Another very successful model has been developed by Clear Sky Solar. This organisation has already 11 projects with more than 425 kW installed. The community group emerged as local chapter of the Clean Energy for Eternity Association established during the heights of the climate movement in 2006. In their model, community investors form a trust which then provides a loan to a solar company who owns and operations the solar PV installation on behalf of the host site (eg. the Boggrabri Pub). Check out their website and learn more about their model here.

Donation/community organisation models

One of the most successful models in Australia is a donation-based approach. This model involves a community raising funds through donations (either using a crowdfunding platform or more traditional fundraising) to install renewable energy or undertake energy efficiency measures. Typically, the host site and beneficiary of this model is a community organisation such as a school, surf-lifesaving club, fire station etc.

For example Repower Shoalhaven had its first success was the decision to start small and to keep the momentum by starting with a simpler and easier to deliver donation-based project. Donations from the local community funded a 9 kW solar PV array for the Kangaroo Valley Community Centre and Ambulance Station, just a year after the organisation kicked-off. Read more here.

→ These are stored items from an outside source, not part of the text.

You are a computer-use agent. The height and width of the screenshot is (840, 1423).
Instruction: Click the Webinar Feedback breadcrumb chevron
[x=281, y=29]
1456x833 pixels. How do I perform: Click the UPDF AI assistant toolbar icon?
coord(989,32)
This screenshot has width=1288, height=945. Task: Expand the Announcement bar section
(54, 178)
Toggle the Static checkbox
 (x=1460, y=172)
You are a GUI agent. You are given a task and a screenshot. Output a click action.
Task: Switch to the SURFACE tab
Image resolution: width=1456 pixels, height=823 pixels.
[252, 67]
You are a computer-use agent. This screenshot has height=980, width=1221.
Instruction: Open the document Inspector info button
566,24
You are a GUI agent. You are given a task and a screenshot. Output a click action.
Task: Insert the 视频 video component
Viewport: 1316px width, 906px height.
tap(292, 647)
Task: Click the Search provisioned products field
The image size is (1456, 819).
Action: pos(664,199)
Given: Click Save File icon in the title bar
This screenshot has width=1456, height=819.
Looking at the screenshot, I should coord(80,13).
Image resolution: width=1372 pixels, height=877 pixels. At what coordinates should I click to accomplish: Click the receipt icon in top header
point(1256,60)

Yet, the most thriving approach is the Quick Win project model from CORENA (Citizens Own Renewable Energy Network Australia Inc.). As of April 2016, more than $120,000 were donated by CORENA’s supporters, enabling the installation of 11 solar projects with a total capacity of 74.25 kW. Two more projects are currently in the pipeline. Their model is based on voluntary contributions of any amount from citizens to provide a zero interest loan to install solar PV on and undertaken energy efficiency at a community organisation’s building. The loan repayments are used to fund even more community energy projects. Learn more about their model here and current projects here.

Other groups using this model are Clean Energy for EternityCleanAs and COREM.